La verónicaAdolfo Ariza

Despertar a un mayo florido y electoral

De igual modo dudaba de la supuesta arcadia de «la liberalidad moderna» y su hipotético principio de «la libertad de expresión» que «se entiende en términos prácticos» por un «hablar tan solo de cosas intrascendentes»

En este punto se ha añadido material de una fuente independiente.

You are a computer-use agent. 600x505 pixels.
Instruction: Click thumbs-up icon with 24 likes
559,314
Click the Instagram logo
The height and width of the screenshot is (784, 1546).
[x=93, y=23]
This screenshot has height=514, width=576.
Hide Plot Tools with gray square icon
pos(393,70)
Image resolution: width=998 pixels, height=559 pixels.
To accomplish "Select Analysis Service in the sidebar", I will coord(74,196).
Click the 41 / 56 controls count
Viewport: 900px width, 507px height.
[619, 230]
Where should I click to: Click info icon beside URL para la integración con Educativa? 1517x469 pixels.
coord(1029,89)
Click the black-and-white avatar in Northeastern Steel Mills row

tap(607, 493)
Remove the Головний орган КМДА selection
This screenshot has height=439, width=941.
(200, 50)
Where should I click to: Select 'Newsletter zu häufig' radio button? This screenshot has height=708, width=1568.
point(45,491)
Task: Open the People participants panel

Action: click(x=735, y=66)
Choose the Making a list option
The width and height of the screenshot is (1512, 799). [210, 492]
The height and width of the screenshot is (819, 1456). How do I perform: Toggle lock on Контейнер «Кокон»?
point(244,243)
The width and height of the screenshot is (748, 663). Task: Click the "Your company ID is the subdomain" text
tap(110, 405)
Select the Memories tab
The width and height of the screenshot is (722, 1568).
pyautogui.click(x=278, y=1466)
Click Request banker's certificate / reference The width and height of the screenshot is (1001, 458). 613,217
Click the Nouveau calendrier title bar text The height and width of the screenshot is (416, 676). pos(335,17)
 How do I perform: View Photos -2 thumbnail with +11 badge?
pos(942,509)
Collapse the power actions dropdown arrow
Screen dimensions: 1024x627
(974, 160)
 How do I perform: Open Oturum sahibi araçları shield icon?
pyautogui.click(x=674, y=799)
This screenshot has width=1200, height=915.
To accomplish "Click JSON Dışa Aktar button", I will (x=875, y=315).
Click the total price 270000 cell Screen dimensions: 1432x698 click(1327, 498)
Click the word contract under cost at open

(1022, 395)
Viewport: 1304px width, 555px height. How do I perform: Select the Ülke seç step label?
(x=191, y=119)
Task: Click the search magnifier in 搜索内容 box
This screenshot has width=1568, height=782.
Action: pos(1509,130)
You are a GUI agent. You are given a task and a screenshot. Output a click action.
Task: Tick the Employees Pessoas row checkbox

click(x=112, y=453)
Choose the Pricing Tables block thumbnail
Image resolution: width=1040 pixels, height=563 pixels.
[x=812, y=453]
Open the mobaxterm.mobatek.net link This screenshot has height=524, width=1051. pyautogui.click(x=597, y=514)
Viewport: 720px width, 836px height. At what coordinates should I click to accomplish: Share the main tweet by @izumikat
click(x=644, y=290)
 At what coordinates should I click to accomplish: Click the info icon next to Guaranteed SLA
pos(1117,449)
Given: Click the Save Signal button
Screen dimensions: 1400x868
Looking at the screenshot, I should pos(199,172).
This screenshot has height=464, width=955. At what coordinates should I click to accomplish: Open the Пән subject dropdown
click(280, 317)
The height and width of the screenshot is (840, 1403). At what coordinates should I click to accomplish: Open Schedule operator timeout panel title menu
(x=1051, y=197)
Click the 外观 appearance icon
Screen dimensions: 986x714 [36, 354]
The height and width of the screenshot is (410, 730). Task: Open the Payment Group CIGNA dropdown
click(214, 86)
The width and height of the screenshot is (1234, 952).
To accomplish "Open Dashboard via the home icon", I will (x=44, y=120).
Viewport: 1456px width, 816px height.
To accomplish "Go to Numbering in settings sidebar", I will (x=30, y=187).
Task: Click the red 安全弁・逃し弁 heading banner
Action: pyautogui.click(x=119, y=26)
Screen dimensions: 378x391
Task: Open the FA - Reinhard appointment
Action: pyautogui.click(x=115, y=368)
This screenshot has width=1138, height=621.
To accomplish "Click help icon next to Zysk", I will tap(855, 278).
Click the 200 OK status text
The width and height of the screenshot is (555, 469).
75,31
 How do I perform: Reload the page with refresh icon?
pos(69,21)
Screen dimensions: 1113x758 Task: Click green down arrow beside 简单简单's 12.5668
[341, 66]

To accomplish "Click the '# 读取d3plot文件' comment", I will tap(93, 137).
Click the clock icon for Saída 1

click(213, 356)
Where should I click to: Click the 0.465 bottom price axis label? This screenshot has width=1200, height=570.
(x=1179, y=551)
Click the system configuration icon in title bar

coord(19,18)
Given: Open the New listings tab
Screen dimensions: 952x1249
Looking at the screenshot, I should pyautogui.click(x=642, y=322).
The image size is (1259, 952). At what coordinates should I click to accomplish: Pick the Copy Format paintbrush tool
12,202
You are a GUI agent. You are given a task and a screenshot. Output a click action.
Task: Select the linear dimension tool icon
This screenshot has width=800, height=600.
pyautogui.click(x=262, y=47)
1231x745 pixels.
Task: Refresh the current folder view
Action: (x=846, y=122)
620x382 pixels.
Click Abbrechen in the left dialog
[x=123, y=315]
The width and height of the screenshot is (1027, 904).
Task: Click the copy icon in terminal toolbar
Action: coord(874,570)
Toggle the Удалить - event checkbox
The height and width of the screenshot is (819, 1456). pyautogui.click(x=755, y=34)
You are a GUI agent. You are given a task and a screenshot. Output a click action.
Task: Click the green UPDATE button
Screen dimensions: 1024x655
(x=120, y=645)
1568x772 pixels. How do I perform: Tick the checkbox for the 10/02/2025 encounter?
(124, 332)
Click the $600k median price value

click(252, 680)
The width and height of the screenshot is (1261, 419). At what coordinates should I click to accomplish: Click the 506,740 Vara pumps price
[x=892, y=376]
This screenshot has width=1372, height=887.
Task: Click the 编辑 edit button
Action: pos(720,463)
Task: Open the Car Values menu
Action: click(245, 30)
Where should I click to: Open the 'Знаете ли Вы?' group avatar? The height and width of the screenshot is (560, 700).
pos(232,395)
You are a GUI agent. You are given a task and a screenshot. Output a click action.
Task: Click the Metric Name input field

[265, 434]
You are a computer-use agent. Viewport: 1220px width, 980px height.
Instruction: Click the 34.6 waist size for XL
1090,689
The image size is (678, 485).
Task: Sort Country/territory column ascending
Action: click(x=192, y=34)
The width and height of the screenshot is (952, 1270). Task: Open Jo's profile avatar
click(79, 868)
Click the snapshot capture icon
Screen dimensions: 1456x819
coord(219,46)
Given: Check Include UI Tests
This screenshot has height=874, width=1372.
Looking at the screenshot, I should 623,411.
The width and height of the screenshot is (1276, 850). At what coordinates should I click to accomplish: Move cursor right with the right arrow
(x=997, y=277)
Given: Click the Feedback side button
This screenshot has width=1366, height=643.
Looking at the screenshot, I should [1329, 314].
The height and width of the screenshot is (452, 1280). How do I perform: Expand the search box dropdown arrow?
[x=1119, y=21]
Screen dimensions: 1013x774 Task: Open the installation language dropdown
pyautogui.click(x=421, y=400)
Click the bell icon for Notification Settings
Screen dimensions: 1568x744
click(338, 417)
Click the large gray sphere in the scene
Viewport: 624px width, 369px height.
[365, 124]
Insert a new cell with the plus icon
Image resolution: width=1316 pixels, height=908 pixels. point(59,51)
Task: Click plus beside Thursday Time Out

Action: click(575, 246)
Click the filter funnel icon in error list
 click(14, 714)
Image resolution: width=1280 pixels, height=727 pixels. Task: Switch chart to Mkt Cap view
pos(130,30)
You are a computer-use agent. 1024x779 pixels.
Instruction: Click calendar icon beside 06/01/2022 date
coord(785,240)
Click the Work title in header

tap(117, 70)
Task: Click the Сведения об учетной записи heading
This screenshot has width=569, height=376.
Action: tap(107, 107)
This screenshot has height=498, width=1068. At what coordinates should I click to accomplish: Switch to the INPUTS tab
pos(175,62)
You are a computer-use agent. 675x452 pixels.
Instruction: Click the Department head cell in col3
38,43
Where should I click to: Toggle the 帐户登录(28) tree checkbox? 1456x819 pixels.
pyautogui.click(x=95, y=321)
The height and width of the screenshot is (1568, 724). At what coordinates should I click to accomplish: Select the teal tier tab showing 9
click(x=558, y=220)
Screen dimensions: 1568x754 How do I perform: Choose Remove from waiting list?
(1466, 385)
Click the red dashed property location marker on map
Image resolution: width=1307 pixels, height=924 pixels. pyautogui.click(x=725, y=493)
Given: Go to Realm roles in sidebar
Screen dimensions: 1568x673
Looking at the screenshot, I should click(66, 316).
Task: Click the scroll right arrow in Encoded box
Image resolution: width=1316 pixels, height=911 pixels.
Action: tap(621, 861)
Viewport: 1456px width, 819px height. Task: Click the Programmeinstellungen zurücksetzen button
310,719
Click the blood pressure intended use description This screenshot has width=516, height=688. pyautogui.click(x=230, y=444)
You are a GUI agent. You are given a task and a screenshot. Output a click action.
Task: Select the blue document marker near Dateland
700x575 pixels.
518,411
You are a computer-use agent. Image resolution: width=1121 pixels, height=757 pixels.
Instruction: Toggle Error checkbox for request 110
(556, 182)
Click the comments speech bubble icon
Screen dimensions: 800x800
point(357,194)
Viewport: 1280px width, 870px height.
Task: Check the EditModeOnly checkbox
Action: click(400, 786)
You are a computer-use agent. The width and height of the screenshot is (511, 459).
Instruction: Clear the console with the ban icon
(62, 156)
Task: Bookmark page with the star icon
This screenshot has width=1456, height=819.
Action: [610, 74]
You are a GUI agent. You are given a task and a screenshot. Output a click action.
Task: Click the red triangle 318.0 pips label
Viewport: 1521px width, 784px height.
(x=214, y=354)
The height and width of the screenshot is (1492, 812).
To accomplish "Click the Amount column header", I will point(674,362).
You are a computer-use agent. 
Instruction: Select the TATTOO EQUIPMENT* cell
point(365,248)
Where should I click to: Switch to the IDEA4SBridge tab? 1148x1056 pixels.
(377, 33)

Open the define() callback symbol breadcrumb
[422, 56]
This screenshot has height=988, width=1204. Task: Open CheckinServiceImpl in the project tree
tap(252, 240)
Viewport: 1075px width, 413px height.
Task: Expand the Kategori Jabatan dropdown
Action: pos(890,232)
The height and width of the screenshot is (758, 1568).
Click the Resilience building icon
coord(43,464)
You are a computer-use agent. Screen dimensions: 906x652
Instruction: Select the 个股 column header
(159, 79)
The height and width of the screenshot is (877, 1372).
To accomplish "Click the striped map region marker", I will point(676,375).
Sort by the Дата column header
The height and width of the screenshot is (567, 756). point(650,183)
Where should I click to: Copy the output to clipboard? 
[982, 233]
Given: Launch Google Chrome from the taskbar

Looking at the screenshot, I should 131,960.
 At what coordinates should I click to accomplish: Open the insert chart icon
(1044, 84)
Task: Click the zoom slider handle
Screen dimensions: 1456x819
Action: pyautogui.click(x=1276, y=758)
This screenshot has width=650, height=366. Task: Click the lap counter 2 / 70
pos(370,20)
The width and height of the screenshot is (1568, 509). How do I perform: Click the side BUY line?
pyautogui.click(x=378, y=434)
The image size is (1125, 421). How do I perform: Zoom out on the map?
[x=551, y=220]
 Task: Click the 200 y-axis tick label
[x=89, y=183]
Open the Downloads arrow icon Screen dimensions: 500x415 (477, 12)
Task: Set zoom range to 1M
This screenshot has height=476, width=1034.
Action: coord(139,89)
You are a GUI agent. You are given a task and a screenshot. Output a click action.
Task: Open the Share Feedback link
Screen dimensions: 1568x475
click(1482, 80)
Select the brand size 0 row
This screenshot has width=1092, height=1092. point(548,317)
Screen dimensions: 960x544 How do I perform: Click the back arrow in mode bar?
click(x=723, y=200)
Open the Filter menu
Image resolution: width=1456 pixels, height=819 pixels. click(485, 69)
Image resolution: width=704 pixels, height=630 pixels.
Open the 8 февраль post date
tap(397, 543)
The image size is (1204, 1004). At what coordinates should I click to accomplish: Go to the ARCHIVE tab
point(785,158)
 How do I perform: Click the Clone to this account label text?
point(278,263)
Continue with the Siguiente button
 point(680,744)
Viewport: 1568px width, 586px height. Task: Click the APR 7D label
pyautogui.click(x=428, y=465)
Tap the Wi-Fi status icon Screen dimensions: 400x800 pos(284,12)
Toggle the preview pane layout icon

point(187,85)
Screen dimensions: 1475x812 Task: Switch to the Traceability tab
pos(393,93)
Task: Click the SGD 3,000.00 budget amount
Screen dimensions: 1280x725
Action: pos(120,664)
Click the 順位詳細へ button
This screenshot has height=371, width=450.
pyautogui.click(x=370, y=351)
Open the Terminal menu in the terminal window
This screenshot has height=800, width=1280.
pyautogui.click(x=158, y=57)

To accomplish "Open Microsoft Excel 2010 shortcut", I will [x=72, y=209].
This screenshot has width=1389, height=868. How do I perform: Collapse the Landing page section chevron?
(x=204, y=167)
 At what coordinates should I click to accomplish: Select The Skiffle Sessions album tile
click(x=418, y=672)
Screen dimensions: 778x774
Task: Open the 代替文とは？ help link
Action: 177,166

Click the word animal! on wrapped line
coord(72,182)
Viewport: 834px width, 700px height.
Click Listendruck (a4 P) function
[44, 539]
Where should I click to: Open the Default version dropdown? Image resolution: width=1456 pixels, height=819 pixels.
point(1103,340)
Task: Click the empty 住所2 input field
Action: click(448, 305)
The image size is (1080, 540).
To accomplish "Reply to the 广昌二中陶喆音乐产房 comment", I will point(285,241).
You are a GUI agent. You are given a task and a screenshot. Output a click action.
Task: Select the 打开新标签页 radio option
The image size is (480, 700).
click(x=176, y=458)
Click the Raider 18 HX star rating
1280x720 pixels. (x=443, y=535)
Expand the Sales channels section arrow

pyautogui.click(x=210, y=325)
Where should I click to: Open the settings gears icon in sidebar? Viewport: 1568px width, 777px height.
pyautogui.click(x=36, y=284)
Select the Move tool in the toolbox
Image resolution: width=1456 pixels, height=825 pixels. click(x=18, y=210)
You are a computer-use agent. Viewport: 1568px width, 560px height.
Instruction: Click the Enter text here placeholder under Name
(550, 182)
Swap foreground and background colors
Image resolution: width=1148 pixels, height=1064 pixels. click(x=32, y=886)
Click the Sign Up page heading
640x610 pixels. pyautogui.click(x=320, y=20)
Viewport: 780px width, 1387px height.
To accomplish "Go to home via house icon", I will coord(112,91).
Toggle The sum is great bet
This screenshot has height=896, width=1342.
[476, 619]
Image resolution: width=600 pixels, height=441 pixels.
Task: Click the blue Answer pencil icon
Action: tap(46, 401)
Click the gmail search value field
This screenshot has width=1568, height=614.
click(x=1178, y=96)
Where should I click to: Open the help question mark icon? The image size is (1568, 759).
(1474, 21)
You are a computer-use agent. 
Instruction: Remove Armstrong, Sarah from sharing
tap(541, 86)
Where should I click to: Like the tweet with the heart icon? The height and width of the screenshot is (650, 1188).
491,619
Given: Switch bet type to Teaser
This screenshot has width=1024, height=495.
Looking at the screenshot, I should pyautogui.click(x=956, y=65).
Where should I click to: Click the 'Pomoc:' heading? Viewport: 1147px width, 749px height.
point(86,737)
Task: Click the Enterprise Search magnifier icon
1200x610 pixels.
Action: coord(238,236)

Al despertar de su sueño se preguntó: -«Si, como dicen, […] no hay dioses y vivimos bajo cielos oscuros, ¿por qué iba a pelear un hombre sino por el lugar donde conoció el Edén de la infancia y la brevedad celestial del primer amor? Claro que también incisiva era la pregunta que, de un tiempo a esta parte, rondaba su cabeza de la mañana a la noche: -“[…] ¿qué es un Estado sin sueños?». Y a la zaga el otrora noble oficio del periodismo: «El periodismo […] había ido perdiendo mordiente hasta hacerse plomífero. […] pero sobre todo se debía, por supuesto, al estado de ánimo del país entero, entonces habitante de una especie de remanso».
Sabía que «la gente había perdido por completo la fe en la revoluciones». Para él, «no se puede trastocar todo lo existente, usanzas y pactos incluidos, a menos que uno crea en algo trascedente, en algo positivo y divino». Con no poca nostalgia experimentaba que «la democracia había muerto, porque nadie tenía interés en que la clase gobernante gobernase». Y con no pocas broncas había logrado mantener su credo político: «Las antiguas repúblicas idealistas solían basar la democracia en la idea de que todos los hombres eran igualmente inteligentes. […] la democracia más saludable y duradera se basa en el hecho de que todos los hombres son igualmente idiotas. ¿Por qué no vamos a elegir a cualesquiera de ellos? Todo lo que queremos para un gobierno es un hombre que no sea delincuente ni demente, que pueda atender con celeridad unas cuantas peticiones y firmar algunas proclamas. […] hemos implantado por fin la institución hacia la cual todos los sistemas se encaminaban tímidamente, es decir, un gris despotismos gris sin ilusiones».
No era, para nada, políticamente correcto, de ahí que en él «se fue desarrollando, intensa y silenciosamente, una cualidad o aptitud de lo más artificiosa en las ciudades modernas, pero que puede ser natural y, como en su caso, llegar a volverse casi brutal: la cualidad o aptitud del patriotismo. […] Y así conoció los secretos de la pasión. […] Supo que, por norma, el verdadero patriotismo canta penas y desesperanzas más que victorias. Supo que en los nombres propios está la mitad de la poesía de todos los poemas nacionales. Y sobre todo conoció, con el delicioso rubor de un amante, que el principal aspecto psicológico del patriotismo reside en el hecho de que este nunca se jacta de la grandeza de su país, sino siempre, y necesariamente, de su insignificancia».
De igual modo dudaba de la supuesta arcadia de «la liberalidad moderna» y su hipotético principio de «la libertad de expresión» que «se entiende en términos prácticos» por un «hablar tan solo de cosas intrascendentes». Así las cosas: «No debemos hablar de religión, porque eso es intolerancia; no debemos hablar de pan y queso, porque eso es propio de comadres; no debemos hablar de la muerte, porque eso nos entristece; no debemos hablar de nacimiento, porque hacerlo es indecoroso».
En su interior algo se removía desde hacía tiempo: «Algo ha de acabar con esta incomprensible indolencia, con este incomprensible egoísmo ensoñador, con esta incomprensible soledad de millones de individuos. Algo tiene que cambiarnos». Aún así fue siempre tremendamente consciente: «[…] la condena al fracaso, innata a todos los sistemas humanos afecta a las almas tan poco como los gusanos de la ineludible tumba a los niños que corretean por los prados. Notting Hill ha fracado; Notting Hill ha muerto. Pero eso no es lo más formidable: Notting Hill ha vivido».
Hasta aquí el controvertido y chestertoniano despertar de Adan Wayne, preboste de Notting Hill.
Para más señas: G. K: Chesterton, El Napoleón de Notting Hill.